Sertraline (Zoloft) or mirtazapine (Remeron) was not better than placebo for depression in Alzheimer's disease, and both drugs are associated with higher rates of nausea and drowsiness, a British study found.

Researchers conducted a parallel-group, double-blind, randomized, placebo-controlled study, the Health Technology Assessment Study of the Use of Antidepressants for Depression in Dementia (HTA-SADD), in patients using geriatric psychiatry services in nine centers. Participants were eligible if they had probable or possible Alzheimer's disease, depression (lasting more than 4 weeks), and a Cornell scale for depression in dementia (CSDD) score of 8 or more.

Patients received sertraline (150 mg/d), mirtazapine (45 mg), or placebo, all with standard care. The primary outcome was reduction in CSDD score at 13 weeks. Results appeared at The Lancet on July 19.

Severity of depression decreased in all three intervention groups compared with baseline. The greatest absolute improvement in CSDD scores at 13 weeks occurred with placebo (−5.6; SD, 4.7), compared with sertraline (−3.9; SD, 5.1) and mirtazapine (−5.0; SD, 4.9). At 39 weeks, recovery from baseline was sustained for placebo (−4.8; SD, 5.5), sertraline (−4.0; SD, 5.2) and mirtazapine (−5.0, SD, 6.1).

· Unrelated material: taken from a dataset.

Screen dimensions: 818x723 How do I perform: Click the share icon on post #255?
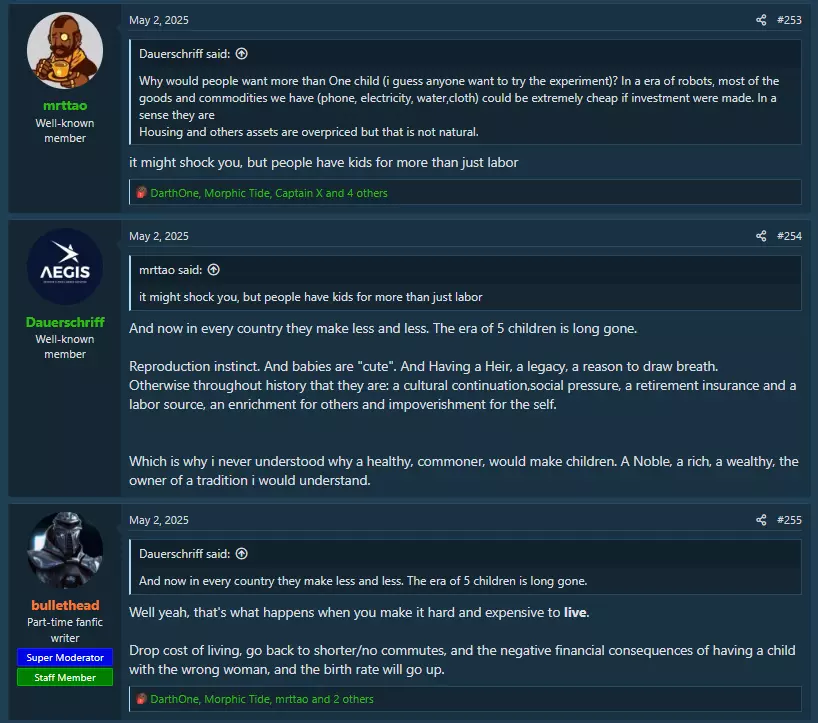761,520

Overall, decreases in depression scores at 13 weeks did not differ between the 111 controls and 107 participants allocated to receive sertraline (mean difference, 1.17; 95% CI, −0.23 to 2.58; P=0.10) or mirtazapine (mean difference, 0.01; 95% CI, −1.37 to 1.38; P=0.99), or between participants in the mirtazapine and sertraline groups (mean difference, 1.16; 95% CI, −0.25 to 2.57; P=0.11).

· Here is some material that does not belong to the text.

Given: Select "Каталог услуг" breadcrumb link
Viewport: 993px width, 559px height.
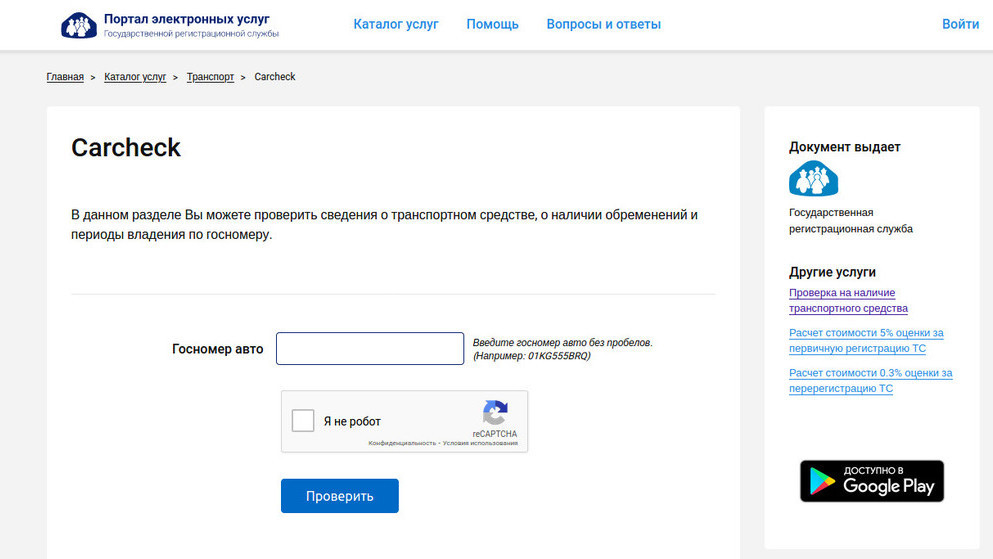Looking at the screenshot, I should [x=135, y=77].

Gastrointestinal reactions, usually nausea, were most common with sertraline. Psychological reactions, usually drowsiness and sedation, were most common with mirtazapine. At 13 weeks, there were 15 serious adverse events in the placebo group, three severe, compared to 12 in the sertraline group, eight severe, and 14 in the mirtazapine group, 10 severe. While the number of serious events did not differ among the groups, more of these events were severe in those on antidepressants compared with placebo (P=0.003).

“Analysis of the data suggests clearly that antidepressants, given with normal care, are not clinically effective when compared with placebo for the treatment of clinically significant depression in dementia,” the authors concluded. “This finding implies a need to change the present clinical practice of prescription of antidepressants as the first line treatment of depression in dementia caused by Alzheimer's disease.”

They suggested that because many cases resolve with usual care and without drugs as a first-line therapy, stepped care with watchful waiting is advocated for the community treatment of depression without dementia. The first step is low-intensity psychosocial interventions, with more complex psychosocial interventions as an alternative to antidepressants as severity increases. Antidepressants might be reserved for those whose depression has not resolved within three months, “apart from those in whom drug treatment is indicated by risk or extreme severity,” the authors wrote.